(Brief)
Copy out the line that contains "julio 2026 (654, 1172)" and the lines after it through the final one in the entries below, exactly, with no other lines.

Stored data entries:
........
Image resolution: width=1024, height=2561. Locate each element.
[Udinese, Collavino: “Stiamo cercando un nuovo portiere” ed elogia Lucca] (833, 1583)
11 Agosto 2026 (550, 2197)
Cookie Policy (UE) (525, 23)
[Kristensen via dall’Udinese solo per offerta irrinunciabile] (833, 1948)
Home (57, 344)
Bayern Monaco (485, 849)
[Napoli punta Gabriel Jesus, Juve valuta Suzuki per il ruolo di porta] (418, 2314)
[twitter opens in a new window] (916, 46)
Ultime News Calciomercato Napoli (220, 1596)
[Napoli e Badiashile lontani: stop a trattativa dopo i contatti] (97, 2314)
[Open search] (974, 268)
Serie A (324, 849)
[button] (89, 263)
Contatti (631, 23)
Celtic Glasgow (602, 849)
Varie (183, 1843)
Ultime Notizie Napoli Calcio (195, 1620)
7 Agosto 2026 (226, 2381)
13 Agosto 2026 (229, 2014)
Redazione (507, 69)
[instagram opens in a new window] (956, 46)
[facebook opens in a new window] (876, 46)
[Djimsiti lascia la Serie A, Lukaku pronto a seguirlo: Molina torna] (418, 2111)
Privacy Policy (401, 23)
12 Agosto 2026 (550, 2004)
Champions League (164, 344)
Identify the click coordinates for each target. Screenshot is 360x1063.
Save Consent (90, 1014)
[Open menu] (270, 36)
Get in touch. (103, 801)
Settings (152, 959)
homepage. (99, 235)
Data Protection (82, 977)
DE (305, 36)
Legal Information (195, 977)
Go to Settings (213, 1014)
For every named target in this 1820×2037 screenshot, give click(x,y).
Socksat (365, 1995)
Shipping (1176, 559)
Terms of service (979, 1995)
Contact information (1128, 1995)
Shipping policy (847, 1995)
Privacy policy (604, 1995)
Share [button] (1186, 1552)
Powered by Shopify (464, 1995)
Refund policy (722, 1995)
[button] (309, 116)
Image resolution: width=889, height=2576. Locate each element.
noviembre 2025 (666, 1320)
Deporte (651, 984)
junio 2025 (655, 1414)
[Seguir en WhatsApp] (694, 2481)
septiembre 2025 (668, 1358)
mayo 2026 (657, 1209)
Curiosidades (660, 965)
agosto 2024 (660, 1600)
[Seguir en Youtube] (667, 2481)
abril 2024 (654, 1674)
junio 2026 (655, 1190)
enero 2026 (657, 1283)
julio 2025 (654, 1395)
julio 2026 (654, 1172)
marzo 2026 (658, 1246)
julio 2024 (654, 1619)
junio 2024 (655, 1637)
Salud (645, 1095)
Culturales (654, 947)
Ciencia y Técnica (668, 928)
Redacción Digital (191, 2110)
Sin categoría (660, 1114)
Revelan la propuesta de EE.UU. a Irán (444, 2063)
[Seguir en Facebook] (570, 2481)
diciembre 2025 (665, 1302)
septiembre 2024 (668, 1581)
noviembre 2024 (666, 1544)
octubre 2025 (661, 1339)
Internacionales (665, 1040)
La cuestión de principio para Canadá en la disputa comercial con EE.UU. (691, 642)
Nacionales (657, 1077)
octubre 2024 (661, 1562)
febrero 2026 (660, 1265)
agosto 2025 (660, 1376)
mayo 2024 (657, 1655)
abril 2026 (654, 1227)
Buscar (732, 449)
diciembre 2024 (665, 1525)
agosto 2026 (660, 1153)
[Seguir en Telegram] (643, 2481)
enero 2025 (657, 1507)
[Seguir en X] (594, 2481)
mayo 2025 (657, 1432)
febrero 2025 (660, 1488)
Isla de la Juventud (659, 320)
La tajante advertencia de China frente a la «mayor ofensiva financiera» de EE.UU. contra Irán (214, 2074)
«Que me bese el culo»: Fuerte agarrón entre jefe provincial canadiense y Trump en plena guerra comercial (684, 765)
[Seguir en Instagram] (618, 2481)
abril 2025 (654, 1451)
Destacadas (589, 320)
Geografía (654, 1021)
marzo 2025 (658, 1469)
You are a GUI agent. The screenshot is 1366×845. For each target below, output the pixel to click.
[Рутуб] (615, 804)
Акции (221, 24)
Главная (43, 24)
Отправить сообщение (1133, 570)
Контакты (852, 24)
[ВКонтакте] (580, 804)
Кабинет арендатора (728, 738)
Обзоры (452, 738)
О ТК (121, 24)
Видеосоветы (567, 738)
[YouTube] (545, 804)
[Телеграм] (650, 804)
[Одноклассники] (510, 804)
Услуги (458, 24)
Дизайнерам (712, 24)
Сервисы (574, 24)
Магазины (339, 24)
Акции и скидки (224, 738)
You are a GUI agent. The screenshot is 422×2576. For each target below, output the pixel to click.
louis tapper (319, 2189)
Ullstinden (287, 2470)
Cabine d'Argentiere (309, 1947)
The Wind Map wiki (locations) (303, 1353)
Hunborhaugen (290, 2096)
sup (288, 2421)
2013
........
(Completed exercise)
julio 2026 (654, 1172)
marzo 2026 (658, 1246)
julio 2024 (654, 1619)
junio 2024 (655, 1637)
Salud (645, 1095)
Culturales (654, 947)
Ciencia y Técnica (668, 928)
Redacción Digital (191, 2110)
Sin categoría (660, 1114)
Revelan la propuesta de EE.UU. a Irán (444, 2063)
[Seguir en Facebook] (570, 2481)
diciembre 2025 (665, 1302)
septiembre 2024 (668, 1581)
noviembre 2024 (666, 1544)
octubre 2025 (661, 1339)
Internacionales (665, 1040)
La cuestión de principio para Canadá en la disputa comercial con EE.UU. (691, 642)
Nacionales (657, 1077)
octubre 2024 (661, 1562)
febrero 2026 (660, 1265)
agosto 2025 (660, 1376)
mayo 2024 (657, 1655)
abril 2026 (654, 1227)
Buscar (732, 449)
diciembre 2024 (665, 1525)
agosto 2026 (660, 1153)
[Seguir en Telegram] (643, 2481)
enero 2025 (657, 1507)
[Seguir en X] (594, 2481)
mayo 2025 (657, 1432)
febrero 2025 (660, 1488)
Isla de la Juventud (659, 320)
La tajante advertencia de China frente a la «mayor ofensiva financiera» de EE.UU. contra Irán (214, 2074)
«Que me bese el culo»: Fuerte agarrón entre jefe provincial canadiense y Trump en plena guerra comercial (684, 765)
[Seguir en Instagram] (618, 2481)
abril 2025 (654, 1451)
Destacadas (589, 320)
Geografía (654, 1021)
marzo 2025 (658, 1469)
You are a GUI agent. The screenshot is 1366×845. For each target below, output the pixel to click.
[Рутуб] (615, 804)
Акции (221, 24)
Главная (43, 24)
Отправить сообщение (1133, 570)
Контакты (852, 24)
[ВКонтакте] (580, 804)
Кабинет арендатора (728, 738)
Обзоры (452, 738)
О ТК (121, 24)
Видеосоветы (567, 738)
[YouTube] (545, 804)
[Телеграм] (650, 804)
[Одноклассники] (510, 804)
Услуги (458, 24)
Дизайнерам (712, 24)
Сервисы (574, 24)
Магазины (339, 24)
Акции и скидки (224, 738)
You are a GUI agent. The screenshot is 422×2576. For each target below, output the pixel to click.
louis tapper (319, 2189)
Ullstinden (287, 2470)
Cabine d'Argentiere (309, 1947)
The Wind Map wiki (locations) (303, 1353)
Hunborhaugen (290, 2096)
sup (288, 2421)
2013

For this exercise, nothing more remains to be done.